The grand Player

The bar for a successful chief of army staff is very low in Pakistan. So long as you don’t show so much disdain for democracy that you do away with it altogether you have done better than most. This is why, in the six weeks left before he retires, there will be many odes to General Ashfaq Parvez Kayani, the man who could have grabbed absolute power but chose not to.
Ignore this hagiography. Kayani is without a doubt a very shrewd and calculating man but his net benefit to the country is in the red.
The first stint seemed to go so well. After the Musharraf nightmare, Kayani seemed like a new breed. He had no interest in wielding power; just in carrying out the instructions of the elected government. When the civilians unadvisedly pursued the Nizam-e-Adl agreement with the Swat Taliban he stood by quietly. After they decided that it was just a ploy to forestall armed intervention, Kayani took the army into Swat and scored a decisive victory. Sure, he ended up getting the credit for action ordered by the PPP but that didn’t make the achievement any less impressive.
But then came the end of 2010 and retirement beckoned. Suddenly everyone, primarily the US, thought Kayani was indispensable. That, needless to say, was a mistake. If the military truly is the only institution that works in the country (it isn’t, but let’s play along for the sake of argument) then it should never be dependent on one individual.
The extension Kayani was given not only ended up hurting his carefully-crafted image but, more importantly, did a lot of damage to the country. That image was one that Kayani cultivated perfectly to the point where every profile in western publications had to point out that this man’s man rolled his own cigarettes but was less interested in exploring his ideology. It is only after the extension was secured that we truly got to know Kayani the political animal.
It is no coincidence that what Kayani is best remembered for now are the controversies. He is the one who, as a supposedly pro-US COAS, whipped up fervour against the Kerry-Lugar Bill. No one cares about the terms of that package now; we just enjoy its benefits. But at the time the army made it seem like our sovereignty was being obliterated.

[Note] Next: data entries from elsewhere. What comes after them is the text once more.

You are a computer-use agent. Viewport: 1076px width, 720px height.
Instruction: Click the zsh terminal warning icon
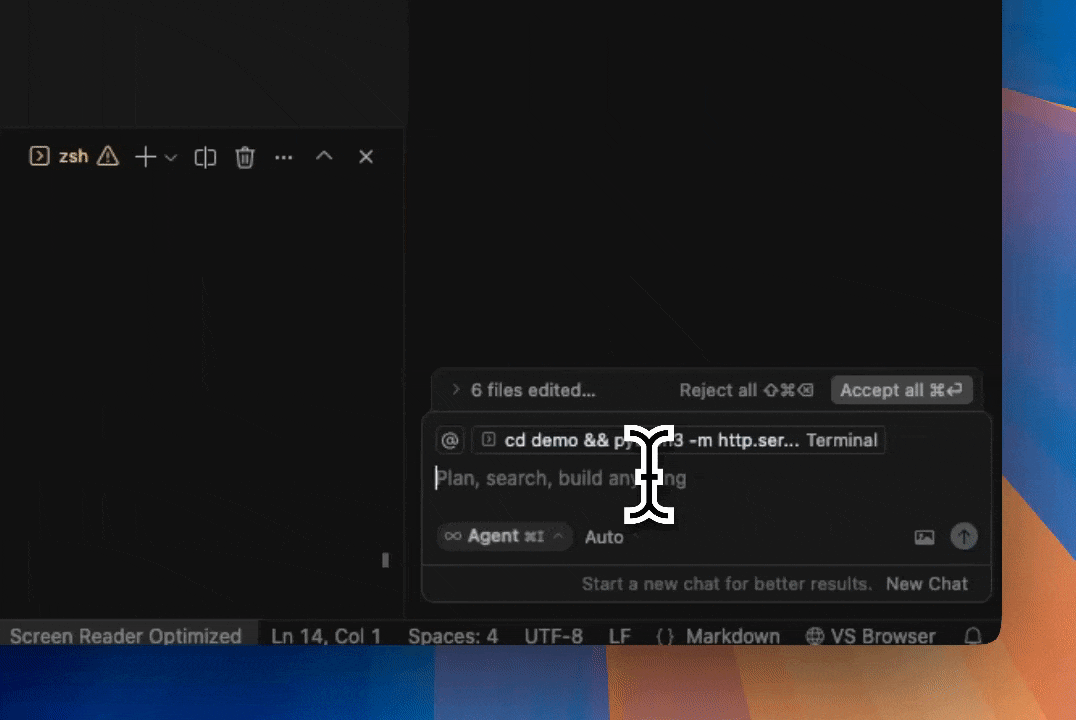(108, 157)
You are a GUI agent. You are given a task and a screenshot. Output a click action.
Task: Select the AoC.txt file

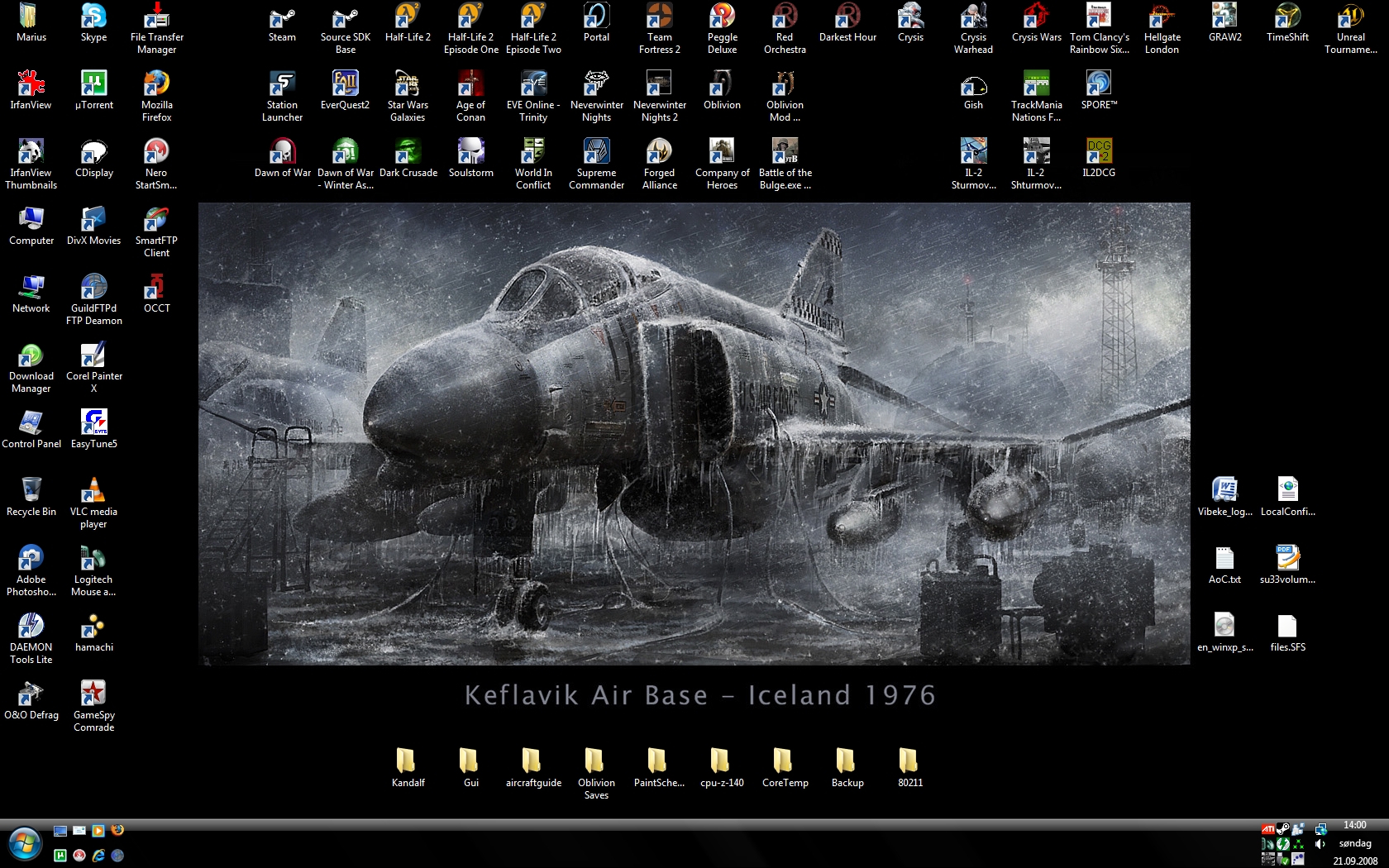[1224, 559]
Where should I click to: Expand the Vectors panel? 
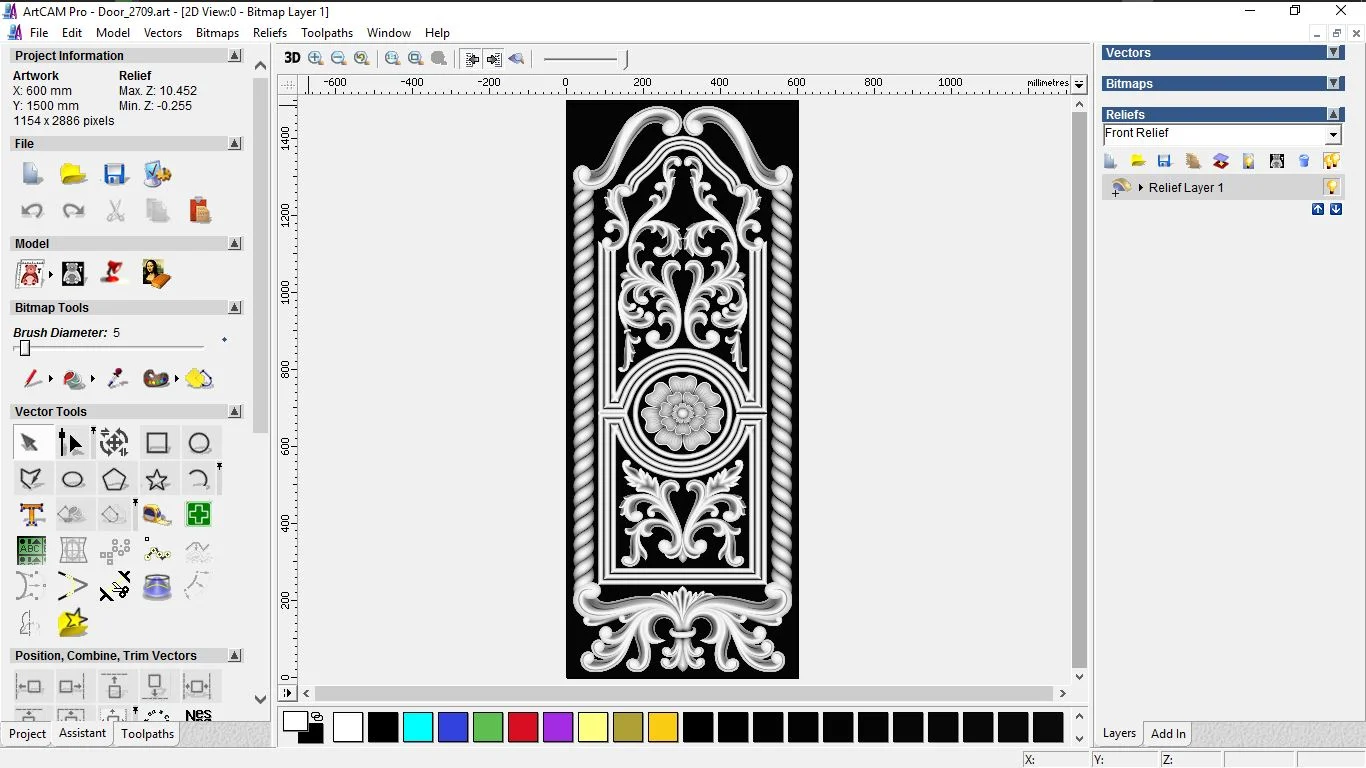tap(1333, 53)
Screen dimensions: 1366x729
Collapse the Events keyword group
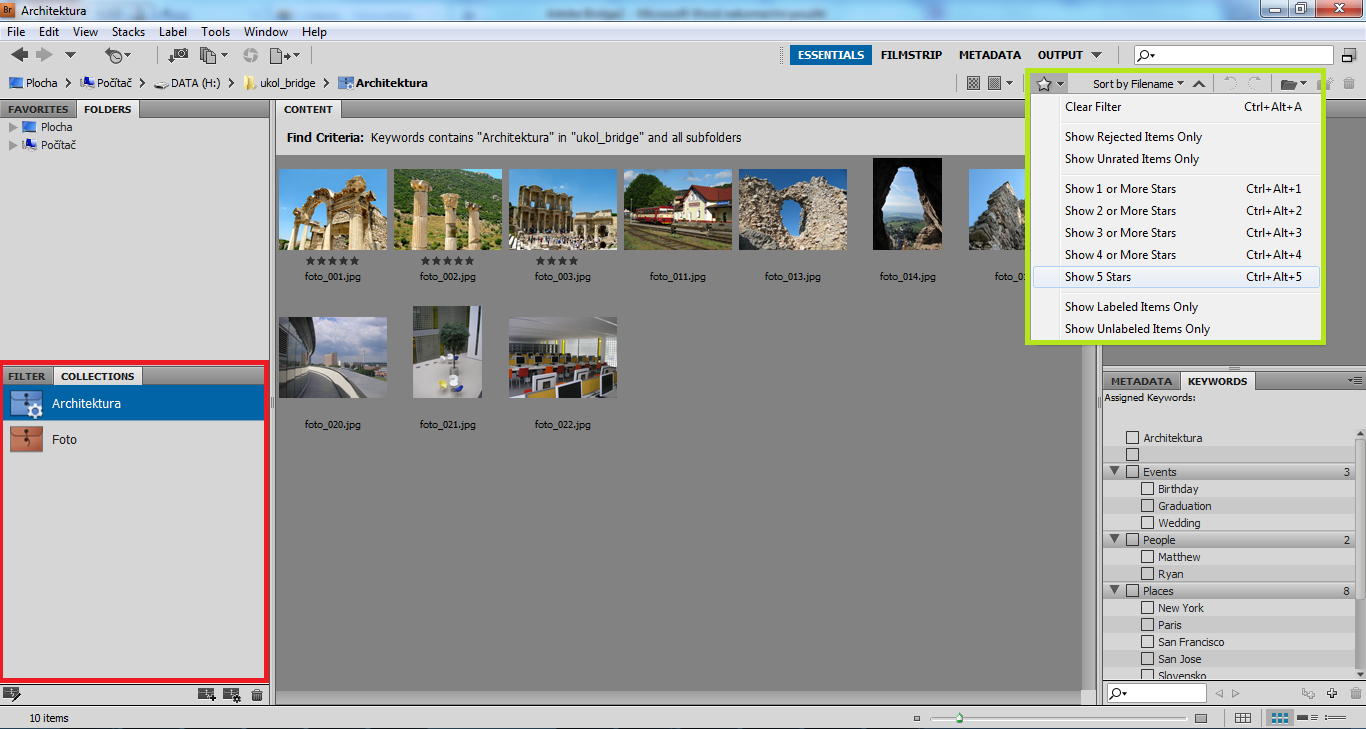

The original military disapproval of the aid package was transferred, almost as if by osmosis, to reliable anti-American allies like the religious parties. Soon protests were being held around the country. Kayani didn’t end up winning but the military got its point across.
Kayani was similarly inflexible after the Salala attack, to the point where he ensured that Nato supplies across the country were stopped. And yet soon after we saw a sudden U-Turn and the army started cooperating with the Americans on matters small and large. This was the key to Kayani’s supposed indispensability. He could play along with anything long as it suited him at the time.
Of course, he never could have performed this circus trick had the PPP government not been so cowardly that it decided it was better to see out its term rather than ever challenge military hegemony over the country. This was the government, even when Kayani was fresh in power, so fearful of the men in uniform that, back in 2008, it took back its notification that the ISI should be placed under the interior ministry within two days of army protests. It also took only a day to withdraw its order to send the ISI chief to India after the Mumbai attacks.
No surprise, then, that in his three-year second term Kayani was able to get so much ‘done’. In the Memogate scandal, true that Hussain Haqqani scored an entirely avoidable own goal in his foolish interactions with Mansoor Ijaz and then compounded the error by being so shifty about his actions, but the way Kayani’s army swept into action so speedily and took advantage was truly a sight to behold. And they got his scalp.
Make no mistake about it, the Pakistan Army under Kayani was entirely his army. Having alienated many senior officers who had to forgo promotions after he secured his extension, Kayani moulded the military in his image. He was perfectly content being the silent powerbroker while men like the ISI’s Pasha took the flack but all orders flowed from him. The decision to not take any action against the Haqqani Network – all Kayani. Start releasing Afghan Taliban prisoners to satiate the Americans – again Kayani.
So preeminent was Kayani in the minds of Pakistanis that it seemed almost predestined that he would stick around in some capacity or the other. That he chose retirement is to his credit, but it isn’t nearly enough to undo the damage he did by spending another three years as the COAS.
He should also, had he truly cared about civilian supremacy, have allowed the Nawaz government to make the announcement about his departure. That he chose the ISPR as the vehicle for his retirement shows that even to the bitter end Kayani wanted to show that he was the master of his destiny. Pakistan, if it is lucky, will have a successor to him who isn’t quite as convinced of his infallibility. But our experience with men in uniform makes that extremely unlikely.